_What is being asked_
Copy the stretch of data from the line containing "The height and" through the line containing "center [133, 350].", keeping both end lines. Leave the pictures out of your copy.

_Data provided_
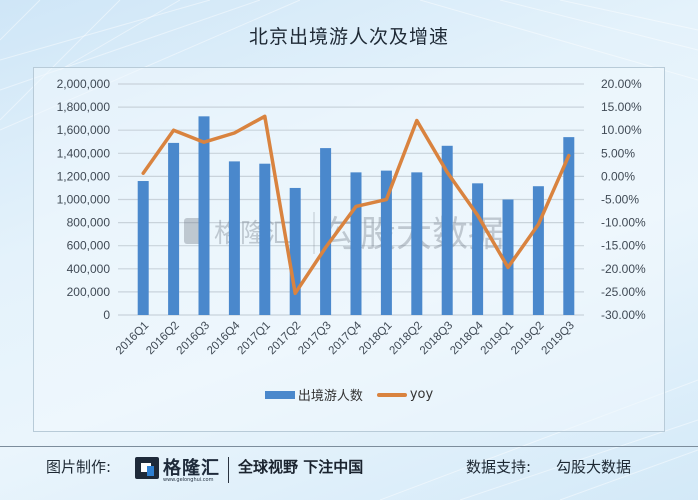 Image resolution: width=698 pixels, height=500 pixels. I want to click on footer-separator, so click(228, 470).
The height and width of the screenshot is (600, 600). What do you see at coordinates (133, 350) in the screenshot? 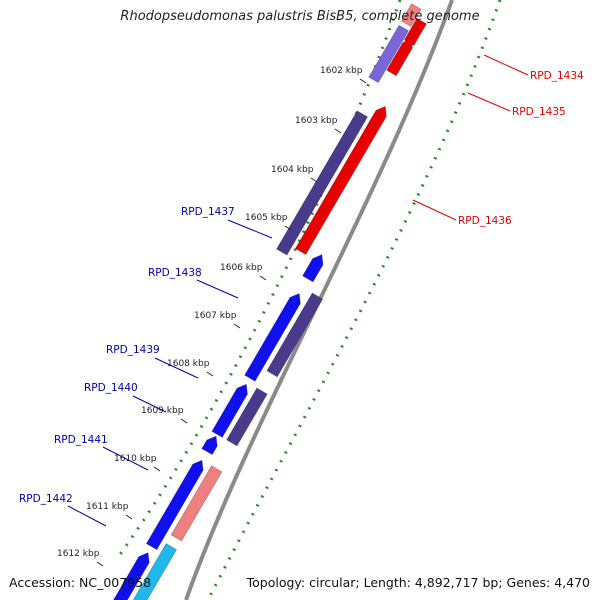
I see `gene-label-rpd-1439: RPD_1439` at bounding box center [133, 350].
==
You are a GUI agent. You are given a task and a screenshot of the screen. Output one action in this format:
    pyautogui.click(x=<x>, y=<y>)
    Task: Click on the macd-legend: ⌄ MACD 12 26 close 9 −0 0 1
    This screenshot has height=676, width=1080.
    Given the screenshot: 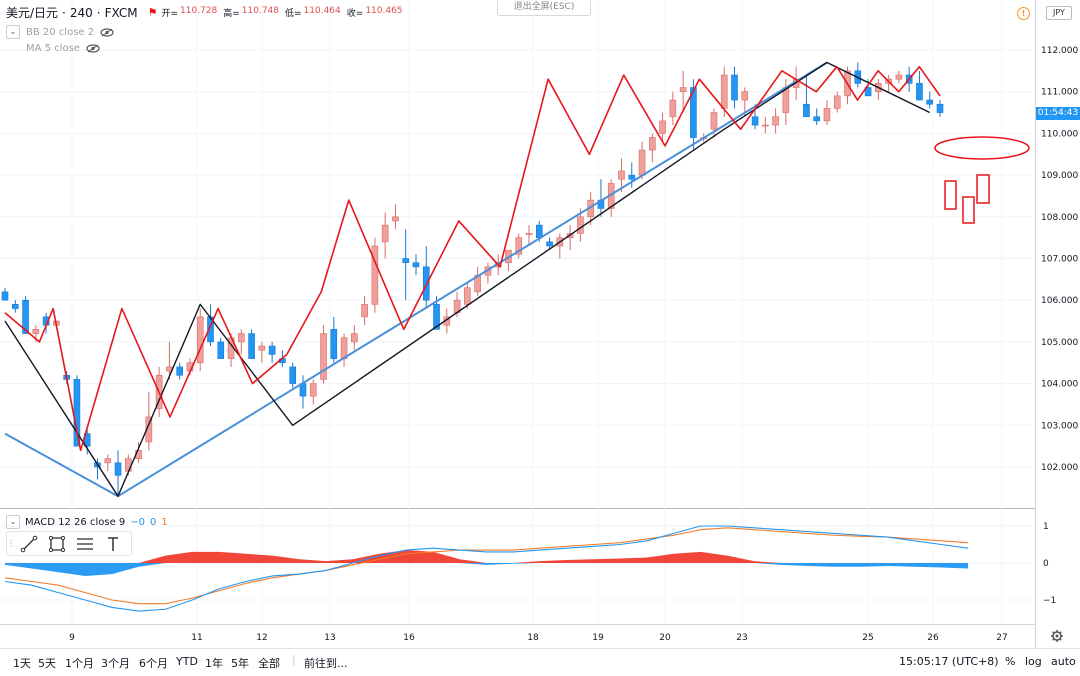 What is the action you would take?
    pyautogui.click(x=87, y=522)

_Exercise solution_
The height and width of the screenshot is (600, 600). What do you see at coordinates (133, 350) in the screenshot? 
I see `gene-label-rpd-1439: RPD_1439` at bounding box center [133, 350].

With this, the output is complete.